Se il centro moderato organizza l’argine anti-Salvini…

A cosa dovrebbe servire tale nobile sussulto di autonomia?

Qualche precauzione bisogna prenderla. C’è un’idea di centro, inteso come nuovo soggetto politico, che ruota attorno alla rivendicazione di un metodo semplificato. Si applica al partito in via di identificazione il principio di Occam: “A parità di fattori la spiegazione più semplice è da preferire”. In questo senso, di fronte alla disaffezione di un certo elettorato, si tende a equiparare le diverse istanze e a congetturare una risposta essenziale, quasi ridotta all’osso. Da essa si ricava che molti elettori, ancora riluttanti a manifestare appieno il loro pensiero, condividono identici fattori d’insoddisfazione e chiedono di conseguenza la perimetrazione di uno spazio autonomo: un’actio finium regundorum, con la quale in antico si provvedeva a tracciare il confine primigenio della città, tesa a totalizzare il momento dell’identità e dell’autoconservazione .

E dunque, a cosa dovrebbe servire tale nobile sussulto di autonomia? Qui la risposta sfuma e da semplice diventa eterea, senza la minima corporeità politica. Il concetto scivola nella tautologia, perché l’essere autonomo corrisponde all’essere indifferente, ben lungi da qualsiasi prospettiva di collaborazione con ipotetici interlocutori. Un partito anti-sinergico nella sua tetragona conformazione dottrinale dovrebbe pertanto esercitare un potere d’attrazione così robusto da rendere superflua ogni fatica a riguardo delle alleanze. Il centro non avrebbe bisogno che di se stesso, al punto di eliminare anche l’urgenza di un discrimine – chi rappresenta l’avversario da battere? – pur sempre incombente nella battaglia politica.

Da questo pregiudizio ambiguamente esibito muove la critica a una recente e per la verità non solitaria manifestazione di ricompattamento dell’area post-democristiana*. Eppure, nonostante la sensazione di un gioco al ralenti, con varie sigle allineate per fare un piccolo passo in avanti, una novità s’impone: dietro l’iniziativa di taglio neo-democristiano s’affaccia il netto distinguo dalla destra leghista. Non è ancora la ripresa del modello degasperiano, implicante la scelta preferenziale a sinistra come asse di riferimento politico, anche per espansione dell’ammonimento di Sturzo sulla necessità di separare i cattolici popolari dai cattolici conservatori – “fossili”, come lui li definiva; ma c’è l’assunzione della consapevolezza di quanto sia rischioso abbandonare il Paese nelle mani di Salvini, aprendo la strada all’avventura del sovranismo.

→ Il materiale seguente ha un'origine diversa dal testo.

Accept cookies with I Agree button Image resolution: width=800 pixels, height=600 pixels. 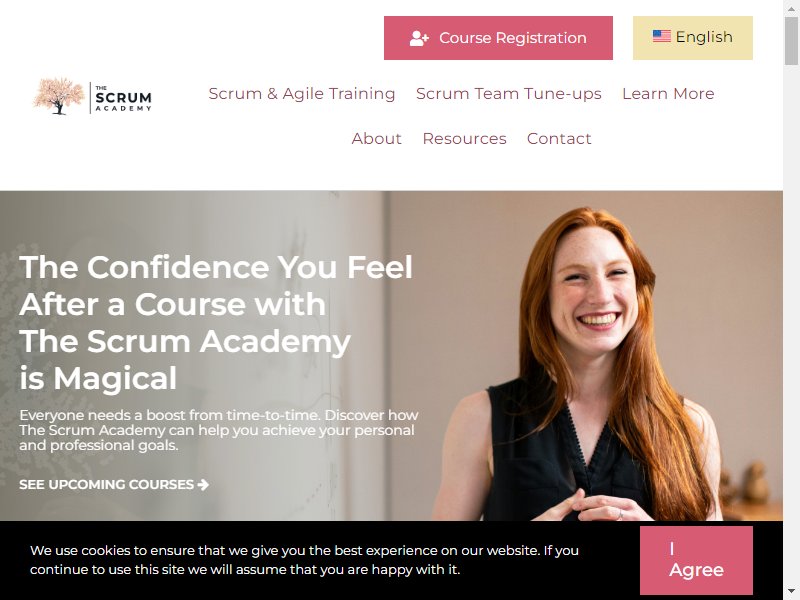click(696, 560)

Non si può ignorare questa ritrovata volontà di stare in campo in funzione di un’autonomia che funge da baluardo all’offensiva di una destra pericolosa. Tanto più è importante, questa opzione dei centristi post-democristiani, quanto più la manovra di Salvini ora muove strumentalmente in direzione del dialogo con il PPE. Certo, ad altri sovviene, a conferma di una linea consolidata nella storia del cattolicesimo democratico, la suggestione di un’alleanza strategica con la sinistra. Sul punto rimane una significativa divergenza in seno alla galassia delle componenti che si richiamano alla politica d’ispirazione cristiana. Ciò non toglie che i segnali provenienti dal fronte dei democristiani ex berlusconiani meritino attenzione e rispetto. Oggi è tempo di ricomposizione, autentica e feconda, senza facili entusiasmi, ma senza neppure incongrue pregiudiziali

* Tra i sostenitori di questa operazione neo-democristiana ci sono: Giuseppe Gargani, Lorenzo Cesa, Gianfranco Rotondi, Mario Tassone, Ettore Bonalberti, Publio Fiori, Paola Binetti, Renato Grassi, Maurizio Eufemi.